Thursday, July 21, 2022

236. Revisit Lucy Ives’ } The Hermit.

“…studies of description” are? (35.)

“I can’t describe myself as a poet. I’m the author of some kind of thinking about writing.” The Hermit is not poetry. Ives claims she’s a novelist. (36.)

Among several texts Ives wants to read is Susan Howe’s “Statement for the New Poetics Colloquium, Vancouver. 1985.” An essay-poem. Howe writes, “I wish I could tenderly lift from the dark side of history, voices that are anonymous, slighted—inarticulate.” Maybe a poetic, certainly a goal. A (mostly) impossible goal. An inarticulate voice is a voice kept hidden in the mind. There’s no way Howe can pull that out of the past. Ives is interested in thoughts she has but can’t quite articulate. Not quite the same goal as Howe’s; Howe wants to “lift” other voices, Ives wants to lift her own voice. (37.)

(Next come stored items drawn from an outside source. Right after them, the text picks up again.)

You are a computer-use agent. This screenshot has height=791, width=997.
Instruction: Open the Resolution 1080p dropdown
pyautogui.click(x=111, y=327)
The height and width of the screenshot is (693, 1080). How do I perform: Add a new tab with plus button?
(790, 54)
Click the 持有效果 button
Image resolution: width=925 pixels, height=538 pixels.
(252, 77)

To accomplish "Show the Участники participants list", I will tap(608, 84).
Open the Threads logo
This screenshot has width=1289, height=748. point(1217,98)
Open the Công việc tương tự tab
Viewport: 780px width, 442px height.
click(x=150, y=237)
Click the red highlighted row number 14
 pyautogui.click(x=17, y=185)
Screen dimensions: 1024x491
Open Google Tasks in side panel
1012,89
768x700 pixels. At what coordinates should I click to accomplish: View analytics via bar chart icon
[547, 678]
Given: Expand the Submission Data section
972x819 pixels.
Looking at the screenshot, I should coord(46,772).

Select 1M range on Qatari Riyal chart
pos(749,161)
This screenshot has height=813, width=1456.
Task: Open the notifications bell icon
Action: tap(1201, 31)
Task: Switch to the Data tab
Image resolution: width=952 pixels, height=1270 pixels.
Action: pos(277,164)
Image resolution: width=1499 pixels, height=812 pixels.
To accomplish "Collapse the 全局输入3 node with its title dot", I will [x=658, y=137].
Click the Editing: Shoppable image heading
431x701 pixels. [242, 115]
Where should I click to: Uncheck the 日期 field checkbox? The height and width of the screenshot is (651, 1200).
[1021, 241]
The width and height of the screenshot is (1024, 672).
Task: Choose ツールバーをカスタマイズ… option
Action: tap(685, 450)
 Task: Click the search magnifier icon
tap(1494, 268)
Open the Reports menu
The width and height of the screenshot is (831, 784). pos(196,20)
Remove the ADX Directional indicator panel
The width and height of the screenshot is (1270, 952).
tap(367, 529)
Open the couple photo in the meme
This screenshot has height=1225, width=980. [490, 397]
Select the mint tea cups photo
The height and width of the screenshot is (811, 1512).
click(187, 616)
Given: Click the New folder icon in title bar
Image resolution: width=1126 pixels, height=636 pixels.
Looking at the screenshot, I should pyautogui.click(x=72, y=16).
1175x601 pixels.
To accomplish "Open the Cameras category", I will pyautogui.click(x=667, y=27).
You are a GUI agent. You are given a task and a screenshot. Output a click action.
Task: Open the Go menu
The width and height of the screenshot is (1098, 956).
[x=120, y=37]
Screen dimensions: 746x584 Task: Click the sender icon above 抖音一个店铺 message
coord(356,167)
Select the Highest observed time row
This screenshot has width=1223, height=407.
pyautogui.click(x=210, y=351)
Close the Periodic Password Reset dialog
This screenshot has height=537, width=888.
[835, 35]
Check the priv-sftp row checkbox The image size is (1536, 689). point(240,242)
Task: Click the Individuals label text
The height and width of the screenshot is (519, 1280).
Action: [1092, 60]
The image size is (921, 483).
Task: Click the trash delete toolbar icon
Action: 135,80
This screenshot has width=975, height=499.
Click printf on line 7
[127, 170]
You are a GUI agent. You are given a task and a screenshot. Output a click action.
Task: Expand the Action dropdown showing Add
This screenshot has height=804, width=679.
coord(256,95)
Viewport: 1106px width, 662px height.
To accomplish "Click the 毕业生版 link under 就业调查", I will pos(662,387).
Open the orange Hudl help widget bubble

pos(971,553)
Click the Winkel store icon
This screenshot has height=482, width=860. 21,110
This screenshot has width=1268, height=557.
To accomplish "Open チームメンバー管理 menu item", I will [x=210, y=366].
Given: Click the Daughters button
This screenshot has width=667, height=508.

Can an artwork, made to articulate an idea (a vision), be used to understand an unrelated experience? Ives asks, “Could we use art to interpret daily life?” What distinction does Ives make when she writes “daily life”—as opposed to what other kind of life? Is “daily life” a euphemism for normal? (38.)

“I perhaps don’t read or write enough and yet always feel like I am reading, like I am writing.” Ives doubts this statement—thus, “perhaps.” Does Ives feel she doesn’t read enough useful writing? Writing that challenges &/or inspires? What is she reading instead of Susan Howe’s (short) essay? (42.)

“…(some kind of essay on collage). Attempting to ‘see’ the way in which the eye cuts out.” The eye pre-cuts what is cut by scissors / blade. Un Chien Andalou. (47.)

“Christine on literary realism: This is when coincidence and personal connections (interrelatedness) drive a story….” Christine, the titular evil car from Stephen King’s novel. Christine drives a story. (50.)

“When I was 13 I swore to myself that I would become a novelist.” Ives is a novelist. I have not read her first novel, nor have I read her third novel Life Is Everywhere (daily life?). From the publisher’s description, Life Is Everywhere is about a writer in a graduate writing program & about unpublished manuscripts. Loudermilk, Ives’ second novel, is also about writers in a graduate writing program (& the non-writer who fools everyone). Does Ives’ vow, made at age 13, interfere with her writing now? (53.)

“A dream: A night goes on for years. One must make use of public transportation in order to cross it.” To cross the night? Read E. M. Forster’s “The Celestial Omnibus.” (58.)

Dreams acted upon when awake. (68.)

“I spent many years with a strong, almost violent feeling that there was much to live for, although I may have been inactive for much of this time.” A lust for life, but a life of fantasy & idea made actual on the page. (69.)

“Is there that which can only be seen in a glance?” See Ives’ collage essay idea. Ghosts. (70.)

In death, we are sent to the place where our belongings are & while our belongings remain we are never able to leave that place. Ghosts linger by their stuff. If, retroactively, we declare that property belongs to people long dead, we exile them to that spot. (73.)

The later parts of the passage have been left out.